Entries showing where items appear:

"""

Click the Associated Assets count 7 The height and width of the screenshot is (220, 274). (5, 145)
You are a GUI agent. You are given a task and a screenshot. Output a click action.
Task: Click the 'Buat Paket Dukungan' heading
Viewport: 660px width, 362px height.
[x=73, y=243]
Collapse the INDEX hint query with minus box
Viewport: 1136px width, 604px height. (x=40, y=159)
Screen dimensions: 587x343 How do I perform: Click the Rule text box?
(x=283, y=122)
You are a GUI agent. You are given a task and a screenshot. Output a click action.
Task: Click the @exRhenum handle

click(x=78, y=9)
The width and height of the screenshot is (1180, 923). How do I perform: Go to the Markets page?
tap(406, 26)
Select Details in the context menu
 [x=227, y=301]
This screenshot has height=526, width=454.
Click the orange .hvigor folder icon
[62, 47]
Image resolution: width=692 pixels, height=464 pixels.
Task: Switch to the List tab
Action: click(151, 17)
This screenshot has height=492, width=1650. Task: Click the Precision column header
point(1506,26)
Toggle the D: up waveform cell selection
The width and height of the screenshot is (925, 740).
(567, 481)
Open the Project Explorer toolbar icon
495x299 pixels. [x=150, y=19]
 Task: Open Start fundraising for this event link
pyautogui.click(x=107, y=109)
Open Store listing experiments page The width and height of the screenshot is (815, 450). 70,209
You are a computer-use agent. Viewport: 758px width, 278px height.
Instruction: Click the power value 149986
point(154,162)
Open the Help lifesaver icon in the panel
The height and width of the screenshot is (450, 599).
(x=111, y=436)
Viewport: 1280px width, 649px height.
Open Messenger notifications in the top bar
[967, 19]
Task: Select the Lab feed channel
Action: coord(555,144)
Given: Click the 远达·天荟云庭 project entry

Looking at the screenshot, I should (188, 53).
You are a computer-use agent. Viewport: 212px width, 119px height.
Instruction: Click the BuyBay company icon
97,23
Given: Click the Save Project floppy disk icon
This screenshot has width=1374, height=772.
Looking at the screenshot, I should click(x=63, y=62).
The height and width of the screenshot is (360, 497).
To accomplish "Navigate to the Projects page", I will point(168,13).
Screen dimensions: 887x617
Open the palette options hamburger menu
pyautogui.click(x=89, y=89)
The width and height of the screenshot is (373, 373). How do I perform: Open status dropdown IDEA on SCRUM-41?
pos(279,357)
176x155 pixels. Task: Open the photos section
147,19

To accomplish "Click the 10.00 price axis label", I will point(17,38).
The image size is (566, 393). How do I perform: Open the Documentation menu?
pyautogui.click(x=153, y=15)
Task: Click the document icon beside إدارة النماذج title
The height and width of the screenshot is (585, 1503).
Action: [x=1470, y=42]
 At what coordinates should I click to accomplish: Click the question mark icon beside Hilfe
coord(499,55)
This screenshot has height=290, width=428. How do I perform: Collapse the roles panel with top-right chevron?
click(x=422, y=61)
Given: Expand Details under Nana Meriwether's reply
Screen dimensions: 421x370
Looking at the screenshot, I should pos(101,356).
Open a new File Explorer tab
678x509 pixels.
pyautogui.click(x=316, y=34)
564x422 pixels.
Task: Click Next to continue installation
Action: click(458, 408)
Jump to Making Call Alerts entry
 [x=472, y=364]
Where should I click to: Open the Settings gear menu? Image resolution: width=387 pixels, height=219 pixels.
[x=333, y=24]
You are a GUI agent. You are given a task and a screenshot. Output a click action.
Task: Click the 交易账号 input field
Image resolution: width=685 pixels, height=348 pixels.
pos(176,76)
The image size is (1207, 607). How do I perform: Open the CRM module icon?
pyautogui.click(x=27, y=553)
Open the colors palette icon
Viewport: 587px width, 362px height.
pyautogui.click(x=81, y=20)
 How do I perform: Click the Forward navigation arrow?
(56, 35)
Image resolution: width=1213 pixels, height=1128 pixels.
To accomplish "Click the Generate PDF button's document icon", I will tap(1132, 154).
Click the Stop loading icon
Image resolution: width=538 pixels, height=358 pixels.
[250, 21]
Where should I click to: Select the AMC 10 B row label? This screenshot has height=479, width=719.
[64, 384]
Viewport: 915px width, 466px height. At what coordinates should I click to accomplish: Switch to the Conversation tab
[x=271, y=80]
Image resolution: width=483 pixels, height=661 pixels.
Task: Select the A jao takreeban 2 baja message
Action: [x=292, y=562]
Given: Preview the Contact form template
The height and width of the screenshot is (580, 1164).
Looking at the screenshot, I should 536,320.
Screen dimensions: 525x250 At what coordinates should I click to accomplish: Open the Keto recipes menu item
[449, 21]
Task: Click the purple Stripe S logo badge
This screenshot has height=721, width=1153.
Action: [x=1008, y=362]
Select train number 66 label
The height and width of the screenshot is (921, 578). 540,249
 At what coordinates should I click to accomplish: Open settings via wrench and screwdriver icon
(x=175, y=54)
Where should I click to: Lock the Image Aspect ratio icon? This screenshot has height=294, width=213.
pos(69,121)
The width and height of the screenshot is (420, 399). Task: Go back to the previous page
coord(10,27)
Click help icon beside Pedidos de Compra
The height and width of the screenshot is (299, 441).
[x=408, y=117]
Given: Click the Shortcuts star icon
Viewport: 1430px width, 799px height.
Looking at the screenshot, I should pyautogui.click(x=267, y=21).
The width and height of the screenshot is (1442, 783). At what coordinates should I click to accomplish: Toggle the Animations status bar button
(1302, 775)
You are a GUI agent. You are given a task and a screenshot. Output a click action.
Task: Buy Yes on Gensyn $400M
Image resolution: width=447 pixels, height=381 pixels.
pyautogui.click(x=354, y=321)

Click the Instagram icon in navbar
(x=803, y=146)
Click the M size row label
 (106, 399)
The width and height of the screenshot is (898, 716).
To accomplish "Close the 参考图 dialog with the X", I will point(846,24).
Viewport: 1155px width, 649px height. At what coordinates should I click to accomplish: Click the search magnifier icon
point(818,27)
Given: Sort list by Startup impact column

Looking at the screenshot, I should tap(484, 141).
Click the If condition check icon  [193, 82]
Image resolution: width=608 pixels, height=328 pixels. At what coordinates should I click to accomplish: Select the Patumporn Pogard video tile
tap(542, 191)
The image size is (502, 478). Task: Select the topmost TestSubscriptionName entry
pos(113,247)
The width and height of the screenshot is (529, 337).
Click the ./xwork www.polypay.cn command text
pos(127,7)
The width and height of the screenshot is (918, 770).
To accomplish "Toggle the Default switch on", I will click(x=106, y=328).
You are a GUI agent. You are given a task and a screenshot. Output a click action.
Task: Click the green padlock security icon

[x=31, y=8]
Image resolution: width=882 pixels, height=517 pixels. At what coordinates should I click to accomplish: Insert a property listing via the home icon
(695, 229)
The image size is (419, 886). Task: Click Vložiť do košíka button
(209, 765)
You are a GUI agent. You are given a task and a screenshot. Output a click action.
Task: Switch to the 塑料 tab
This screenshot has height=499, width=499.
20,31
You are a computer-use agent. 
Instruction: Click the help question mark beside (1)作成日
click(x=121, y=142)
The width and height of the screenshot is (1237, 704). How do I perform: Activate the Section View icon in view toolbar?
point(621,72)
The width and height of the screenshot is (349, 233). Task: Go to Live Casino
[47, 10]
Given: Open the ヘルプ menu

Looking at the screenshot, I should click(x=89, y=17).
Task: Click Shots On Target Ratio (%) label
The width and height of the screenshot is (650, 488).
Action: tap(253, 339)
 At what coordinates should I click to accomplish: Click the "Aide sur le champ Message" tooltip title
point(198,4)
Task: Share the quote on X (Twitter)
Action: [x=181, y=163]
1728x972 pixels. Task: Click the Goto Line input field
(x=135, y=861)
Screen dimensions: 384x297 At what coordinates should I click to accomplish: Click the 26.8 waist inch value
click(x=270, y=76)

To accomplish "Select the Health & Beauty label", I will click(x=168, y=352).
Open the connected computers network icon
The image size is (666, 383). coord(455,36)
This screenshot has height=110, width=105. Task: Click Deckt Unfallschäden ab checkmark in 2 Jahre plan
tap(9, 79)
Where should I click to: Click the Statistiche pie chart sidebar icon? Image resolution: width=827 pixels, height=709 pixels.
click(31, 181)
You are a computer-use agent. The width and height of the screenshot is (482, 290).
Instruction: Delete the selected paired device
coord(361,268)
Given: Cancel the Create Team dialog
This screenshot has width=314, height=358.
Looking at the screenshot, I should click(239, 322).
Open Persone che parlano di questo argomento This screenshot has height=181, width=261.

"""

**Task details:** Copy the listing from its first line through the line with "(x=283, y=122)", including that line. Keep each line unchanged.

**Task response:**
Click the Associated Assets count 7 The height and width of the screenshot is (220, 274). (5, 145)
You are a GUI agent. You are given a task and a screenshot. Output a click action.
Task: Click the 'Buat Paket Dukungan' heading
Viewport: 660px width, 362px height.
[x=73, y=243]
Collapse the INDEX hint query with minus box
Viewport: 1136px width, 604px height. (x=40, y=159)
Screen dimensions: 587x343 How do I perform: Click the Rule text box?
(x=283, y=122)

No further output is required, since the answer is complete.